No obstante, no toda luz exterior tiene que ser perjudicial. Tomando como ejemplo los sistemas de iluminación de las calles —las farolas— podríamos establecer una especie de tipología.

La iluminación buena es aquella que es eficiente, es decir, concentra su emisión de luz allí donde es estrictamente necesario. De esa forma la luz no se emite directamente al cielo, se reducen los deslumbramientos y, además, es más barata porque aprovecha mejor la energía eléctrica.

La iluminación mala, en cambio, es poco eficiente porque emite una gran cantidad de su luz al cielo y, a la larga, resulta más cara porque invierte su energía en iluminar de forma indiscriminada y poco práctica.

Por último, encontramos el peor tipo de iluminación, aquella que ilumina poco y, encima, casi toda su potencia se dirige al cielo nocturno.

Consecuencias de la contaminación lumínica

Los efectos negativos que se traducen de la contaminación lumínica son mucho más numerosos y graves de lo que podríamos pensar en un principio.

Por ejemplo, el más evidente, es que resulta imposible disfrutar del cielo estrellado, pero la cosa no se detiene aquí.

Alumbrar las ciudades requiere el trabajo de las centrales que nos proporcionan la energía para alimentar los alumbrados. Por ende, estas instalaciones están constantemente emitiendo gases contaminantes que se acumulan en la atmósfera e incrementan el efecto invernadero. Y si a esto le sumamos que los alumbrados son ineficientes, se gasta muchísima energía.

Por otra parte, la contaminación lumínica altera los ecosistemas, a veces de forma radical. Los hábitos de los animales nocturnos se modifican de tal forma que en la mayoría de los cosas resulta peligroso para la especie en cuestión. Por ejemplo, los insectos son uno de los grupos más afectados.

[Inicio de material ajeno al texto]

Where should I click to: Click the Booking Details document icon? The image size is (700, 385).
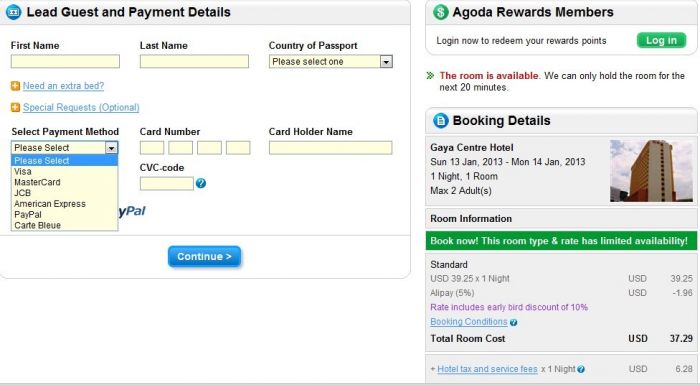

La contaminación lumínica produce en ellos un sobreestímulo conocido como «vuelo hacia la luz». El alumbrado los atrae de tal forma que mueren —de cansancio, quemados por el calor de las bombillas o devorados por otras especies—, son incapaces de seguir los procesos migratorios y/o se ven absorbidos fuera de sus entornos naturales.

Y aunque pueda parecer increíble, los animales y los seres humanos no son los únicos que sufren los efectos de la contaminación lumínica. Está demostrado que los árboles se descontrolan y crecen de forma insospechada tras estar expuestos durante mucho tiempo a la luz artificial.

Pero ¿cómo nos afecta a nosotros? Exponernos a fuentes de luz artificial de noche, ya sea de forma voluntaria —mirando la pantalla de nuestro móvil o nuestro ordenador— o por culpa de la luz exterior que se filtra al interior de nuestras habitaciones por la ventana —fenómeno conocido como «intrusión lumínica»— tiene una serie de graves consecuencias para nuestra salud.

Empezando por la falta de sueño y de descanso, la contaminación lumínica puede causar depresión, sueño inquieto, insomnio, cansancio y nerviosismo. Además, se ha demostrado que este tipo de contaminación está relacionado con el cáncer de mama y la obesidad.

Medidas para reducir los impactos negativos y sus beneficios

Para luchar contra la contaminación lumínica no hace falta deshacernos de todas las luces artificiales de la noche a la mañana, basta con tomar una serie de medidas para marcar la diferencia.

Una de las soluciones es cambiar de forma paulatina todas las lámparas de mercurio por aquellas de sodio o led; ambas son capaces de iluminar de la misma forma pero son más eficientes y contaminan muchísimo menos.

También podemos colocar sensores de movimiento para que las luces de los sistemas de iluminación solo se enciendan cuando sea necesario.

La clave para todos estos sistemas es, sin duda, que la luz no ilumine por encima de la línea horizontal imaginaria que cruza la bombilla.

Otra de las propuestas para reducir la contaminación lumínica es regular el apagado de las luces monumentales y publicitarias, así como prohibir todo cañon de luz que emita directamente al cielo.

En conclusión, la contaminación lumínica es una amenaza a nuestro medioambiente más seria de lo que se puede suponer en un principio. Pero para combatirla, bastan una serie de sencillas medidas basadas en la eficiencia energética. Si las ponemos en práctica, todos —seres humanos, animales y vegetación— saldremos ganando.